DPF / Collins

For watching oneself barrel through life and wanting to choose to be the self who goes back for the book, from Picnic, Lightning.

from I Go Back to the House for a Book / by Billy Collins

another me that did not bother
to go back to the house for a book
heads out on his own,
rolls down the driveway,
and swings left toward town

DPF / Collins

For rising to the occasion, which is hopefully what will happen on this day, from Picnic, Lightning.

from What I Learned Today / by Billy Collins

I had never heard of John Bernard Flannagan,
American sculptor,
until I found him on page 961
of the single-volume encyclopedia I am reading
at the rate of one page each day.

DPF / Collins

For reading, in this week before the Battle of the Books, from Picnic, Lightning.

from Marginalia / by Billy Collins

Sometimes the notes are ferocious,
skirmishes against the author
raging along the borders of every page
in tiny black script.

DPF / Collins

For there are many weeks that need lightening, and this will definitely be one of them. In some ways Collins is just the one to remind one that there is lightness left in the world; however, read him more, and you’ll see the darkness at which he takes aim, from Picnic, Lightning. Here are the rules for a “paradelle”: http://www.writersdigest.com/editor-blogs/poetic-asides/poets/poetic-form-paradelle. Irresistible in an unreal kind of way.
from Paradelle for Susan / by Billy Collins

I remember the quick, nervous bird of your love.
I remember the quick, nervous bird of your love.
Always perched on the thinnest, highest branch.
Always perched on the thinnest, highest branch.
Thinnest love, remember the quick branch.
Always nervous, I perched on your highest bird the.

DPF / Celan

For the new landscape of the new year, and naturally, for this weekend’s playoffs, from Poems of Paul Celan, translated by Michael Hamburger.

from Draft of a Landscape / by Paul Celan

Lavas, basalts, glowing
stone from the world’s heart.
Wellspring tuff
where light grew for us, before
our breath.

DPF / Disch

For weather, from an Iowan’s poem, from poetryfoundation.org. Our weather page here in the valley scheduled rain for every day this week; in our time of drought, anything from the sky met mostly ecstatic umbrellas this week.

from Ode to a Blizzard / by Tom Disch

Winning the same argument year
After year by making the opposition
Disappear!

DPF / Tate

For bookstores, from Memoir of the Hawk.
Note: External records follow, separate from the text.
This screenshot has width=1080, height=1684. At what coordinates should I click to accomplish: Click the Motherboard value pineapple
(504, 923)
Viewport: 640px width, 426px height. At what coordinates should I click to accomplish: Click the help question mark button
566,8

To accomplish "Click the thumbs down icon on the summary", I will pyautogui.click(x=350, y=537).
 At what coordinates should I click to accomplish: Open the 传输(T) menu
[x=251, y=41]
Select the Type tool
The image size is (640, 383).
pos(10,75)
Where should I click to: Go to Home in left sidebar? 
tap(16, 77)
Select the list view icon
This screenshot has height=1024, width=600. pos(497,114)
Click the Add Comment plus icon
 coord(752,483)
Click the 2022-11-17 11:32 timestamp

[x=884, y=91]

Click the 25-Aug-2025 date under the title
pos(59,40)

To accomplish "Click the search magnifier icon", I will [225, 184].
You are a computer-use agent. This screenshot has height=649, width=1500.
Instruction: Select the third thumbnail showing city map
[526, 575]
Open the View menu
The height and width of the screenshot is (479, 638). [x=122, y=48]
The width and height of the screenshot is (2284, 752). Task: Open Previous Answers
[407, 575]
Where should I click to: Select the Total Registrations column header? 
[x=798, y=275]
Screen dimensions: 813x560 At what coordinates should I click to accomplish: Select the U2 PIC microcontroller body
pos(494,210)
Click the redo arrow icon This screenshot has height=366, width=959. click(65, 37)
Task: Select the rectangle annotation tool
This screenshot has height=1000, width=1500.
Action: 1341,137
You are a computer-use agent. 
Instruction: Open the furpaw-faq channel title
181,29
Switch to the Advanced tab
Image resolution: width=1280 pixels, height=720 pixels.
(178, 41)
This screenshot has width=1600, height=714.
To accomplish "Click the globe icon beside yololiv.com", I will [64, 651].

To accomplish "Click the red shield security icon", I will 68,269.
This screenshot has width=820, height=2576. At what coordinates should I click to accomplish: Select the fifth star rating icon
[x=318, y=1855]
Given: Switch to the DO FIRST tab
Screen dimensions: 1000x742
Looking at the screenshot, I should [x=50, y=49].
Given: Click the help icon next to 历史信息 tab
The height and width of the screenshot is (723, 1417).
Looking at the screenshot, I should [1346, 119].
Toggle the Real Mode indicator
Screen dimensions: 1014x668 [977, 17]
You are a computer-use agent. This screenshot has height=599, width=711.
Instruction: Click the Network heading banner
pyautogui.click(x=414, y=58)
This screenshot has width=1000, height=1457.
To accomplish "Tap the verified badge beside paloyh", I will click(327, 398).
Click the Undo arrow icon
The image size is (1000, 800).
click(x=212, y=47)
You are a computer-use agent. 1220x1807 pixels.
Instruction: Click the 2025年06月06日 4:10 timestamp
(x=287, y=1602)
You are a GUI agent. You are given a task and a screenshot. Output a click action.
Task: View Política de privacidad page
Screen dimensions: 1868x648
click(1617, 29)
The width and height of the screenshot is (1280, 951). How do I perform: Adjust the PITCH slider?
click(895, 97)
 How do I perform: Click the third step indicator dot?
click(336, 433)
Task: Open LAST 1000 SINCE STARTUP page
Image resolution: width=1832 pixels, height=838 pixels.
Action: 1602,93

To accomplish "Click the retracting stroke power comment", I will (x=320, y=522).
When I was younger, I traveled the United States in search of great, used bookstores. I found so many! In related news, I miss you so much, Mr. Tate.

from Memory / by James Tate

Bookstore with a donkey in its heart,
bookstore full of clouds and
sometimes lighting, showers.
Books just in from Australia,
books by madmen and giants.

DPF / Shapiro

For the love of vowels, from Poetry, January 2017.

from An Owl (in Memory of Gil) / by David Shapiro

Owl small be enough
The child for all his feathers was a cold.
Oh wow the owl.

DPF / Sexton

For some rainy days like today are made for fairy tales, even these, from Transformations.

from Cinderella / by Anne Sexton

Once
the wife of a rich man was on her deathbed
and she said to her daughter Cinderella:
Be devout. Be good. Then I will smile
down from heaven in the seam of a cloud.

DPF / Merwin

For fathers and sons and sharing time with our parents, from Opening the Hand.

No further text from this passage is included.